TEXT BLOCK START

Petrography and geochemistry of the primary ore zone of the Kenticha rare metal granite-pegmatite field, Adola Belt, Southern Ethiopia: Implications for ore genesis and tectonic setting

- The Kenticha granite-pegmatite shows distinct zonal variations.
- The Kenticha pegmatite belongs to peraluminous tholeiitic series.
- The Kenticha granite pegmatite is highly fractionated pegmatite with high concentration of Rb, Be, Nb, Ta and Cs and depleted in Ba and Sr.
- The origin of Kenticha granite-pegmatite were by partial melting.

TEXT BLOCK END
DATASET ENTRIES START

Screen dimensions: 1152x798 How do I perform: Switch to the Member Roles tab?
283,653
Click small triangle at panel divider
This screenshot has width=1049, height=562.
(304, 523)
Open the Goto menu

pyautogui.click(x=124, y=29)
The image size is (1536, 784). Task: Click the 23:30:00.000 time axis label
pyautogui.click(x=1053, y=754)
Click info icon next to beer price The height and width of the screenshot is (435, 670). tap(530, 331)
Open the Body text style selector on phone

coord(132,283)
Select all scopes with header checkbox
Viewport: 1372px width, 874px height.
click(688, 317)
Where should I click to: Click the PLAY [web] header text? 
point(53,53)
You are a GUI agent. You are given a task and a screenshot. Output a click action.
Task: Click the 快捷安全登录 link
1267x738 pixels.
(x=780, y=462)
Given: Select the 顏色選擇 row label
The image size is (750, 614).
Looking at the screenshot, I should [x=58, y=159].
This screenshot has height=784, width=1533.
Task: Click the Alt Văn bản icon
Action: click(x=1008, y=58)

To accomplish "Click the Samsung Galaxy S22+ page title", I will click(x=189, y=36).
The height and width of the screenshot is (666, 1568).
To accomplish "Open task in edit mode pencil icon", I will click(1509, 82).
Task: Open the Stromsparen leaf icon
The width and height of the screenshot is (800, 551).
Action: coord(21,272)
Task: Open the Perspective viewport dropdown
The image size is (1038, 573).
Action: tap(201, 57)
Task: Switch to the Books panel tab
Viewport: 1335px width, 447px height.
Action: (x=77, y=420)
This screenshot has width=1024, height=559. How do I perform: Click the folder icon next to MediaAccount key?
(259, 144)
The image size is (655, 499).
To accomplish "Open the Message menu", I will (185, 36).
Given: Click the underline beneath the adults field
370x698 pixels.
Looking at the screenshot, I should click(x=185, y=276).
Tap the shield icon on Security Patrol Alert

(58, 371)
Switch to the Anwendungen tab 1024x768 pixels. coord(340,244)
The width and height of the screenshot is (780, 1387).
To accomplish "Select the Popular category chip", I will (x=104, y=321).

DATASET ENTRIES END

[TASKS TO COMPLETE]:
#1 In the Kenticha pegmatite summary, which two elements is the granite pegmatite depleted in?
#2 Print the stretch of the Kenticha pegmatite summary from "- The Kenticha pegmatite" through "by partial melting.".

[TASK-BY-TASK OUTPUTS]:
#1 Ba and Sr

#2
- The Kenticha pegmatite belongs to peraluminous tholeiitic series.
- The Kenticha granite pegmatite is highly fractionated pegmatite with high concentration of Rb, Be, Nb, Ta and Cs and depleted in Ba and Sr.
- The origin of Kenticha granite-pegmatite were by partial melting.